Job sprawl has been a difficult nut to crack for many transit agencies. As employment centers in many American regions have spread out from the center city, connecting people to jobs with a traditional "hub and spoke" transit network has become increasingly difficult. The effects of job sprawl are also quite costly: The massive suburbanization of employment over the past 60 years has resulted in roughly $100 billion in lost time and fuel annually, according to a new report [PDF] from the Center for Transit Oriented Development.
The report, commissioned by the Federal Transit Administration to provide guidance on the job sprawl problem, advises that transit agencies consider job concentration as a basis for transit expansion in the same way they might consider residential density.
Jeff Wood at Half-Mile Circles writes:
Over the last 60 years or so employment has been decentralizing in American cities at a steady rate.

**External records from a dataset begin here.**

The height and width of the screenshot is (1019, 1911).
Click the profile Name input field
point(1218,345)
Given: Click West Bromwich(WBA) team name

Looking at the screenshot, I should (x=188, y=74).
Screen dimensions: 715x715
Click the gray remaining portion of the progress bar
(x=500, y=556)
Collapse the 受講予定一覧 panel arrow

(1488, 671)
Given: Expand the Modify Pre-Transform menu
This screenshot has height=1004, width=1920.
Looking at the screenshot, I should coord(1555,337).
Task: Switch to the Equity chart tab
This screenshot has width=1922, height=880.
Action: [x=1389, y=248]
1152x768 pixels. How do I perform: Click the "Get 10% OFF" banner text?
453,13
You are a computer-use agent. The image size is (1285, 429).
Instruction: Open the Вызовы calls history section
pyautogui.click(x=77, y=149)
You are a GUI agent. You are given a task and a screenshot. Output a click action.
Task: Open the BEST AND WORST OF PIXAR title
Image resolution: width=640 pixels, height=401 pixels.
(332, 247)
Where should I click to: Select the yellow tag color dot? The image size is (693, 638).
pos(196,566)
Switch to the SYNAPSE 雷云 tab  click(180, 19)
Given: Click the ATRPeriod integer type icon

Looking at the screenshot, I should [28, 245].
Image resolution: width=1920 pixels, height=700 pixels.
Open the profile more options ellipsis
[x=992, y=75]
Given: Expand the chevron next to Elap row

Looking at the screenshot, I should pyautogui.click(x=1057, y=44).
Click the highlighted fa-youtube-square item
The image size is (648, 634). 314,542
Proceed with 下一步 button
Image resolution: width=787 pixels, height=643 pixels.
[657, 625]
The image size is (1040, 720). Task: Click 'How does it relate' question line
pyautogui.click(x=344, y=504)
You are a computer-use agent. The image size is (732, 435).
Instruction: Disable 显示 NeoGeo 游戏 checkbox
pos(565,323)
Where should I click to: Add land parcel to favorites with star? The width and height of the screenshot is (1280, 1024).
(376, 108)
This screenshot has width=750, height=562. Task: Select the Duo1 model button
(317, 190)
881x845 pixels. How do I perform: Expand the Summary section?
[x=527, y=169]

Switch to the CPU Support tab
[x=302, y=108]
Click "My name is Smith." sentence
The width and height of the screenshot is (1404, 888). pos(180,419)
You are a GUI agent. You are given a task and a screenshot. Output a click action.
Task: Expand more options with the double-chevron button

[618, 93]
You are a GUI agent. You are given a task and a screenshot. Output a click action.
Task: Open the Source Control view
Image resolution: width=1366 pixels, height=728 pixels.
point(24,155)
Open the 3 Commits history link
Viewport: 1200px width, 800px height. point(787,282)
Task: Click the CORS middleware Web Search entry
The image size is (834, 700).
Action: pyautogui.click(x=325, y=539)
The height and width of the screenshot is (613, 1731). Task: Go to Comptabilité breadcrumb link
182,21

Research by Glaeser/Kahn and Kneebone have shown that more employment is now located outside of a 3-mile radius of the central business district. However the central city radius might be a bit simplistic. Employment has leaped over the inner suburbs in a process of growth that saw "edge cities" mimic downtowns with taller buildings concentrated and then "boomburbs" that lined freeway interchanges on the suburban periphery. This created polycentric regions that can be categorized not just as urban and suburban but as compact or dispersed.
Recent regional planning attention on transit and development has been focused on residential densities needed to support transit. The destination side of the trip has not been recognized as an important driver in transit ridership. (See our featured topic page for papers on transit supportive density.) As the research adds up, we can no longer afford to ignore employment centers. With 60 percent of transit ridership coming from work trips, it's important to understand how to grow employment centers as places and serve those places with local and rapid transit.
And since more than half of all transit trips are work-related (pg 14), connecting these places and changing thier makeup is a surefire strategy for increasing ridership and creating more vibrant places. Research by Barnes, Zupan/Pushkarev, and Brown/Thompson cited in the paper all show that transit's ridership increases if you're focused on connecting people with destinations. But it's also important to remember that physical form, parking policy, and zoning codes are all important factors in determining whether people will ride transit.
The whole report [PDF] gets into details about which employment sectors display the greatest demand for transit and examines land use strategies for reducing the negative impacts of this type of sprawl.
Elsewhere on the Network today: Chicago's Active Transportation Alliance gives the thumbs up to mayor-elect Rahm Emanuel's "very encouraging" transition plan, which includes a pledge to build 25 miles of protected bikeways each year. Second Avenue Sagas looks ar New Jersey Governor Chris Christie's transportation decisions through the prism of national infrastructure politics. And the Transport Politic says high-speed rail lines need funding commitments similar to federal arrangements for funding urban transit projects.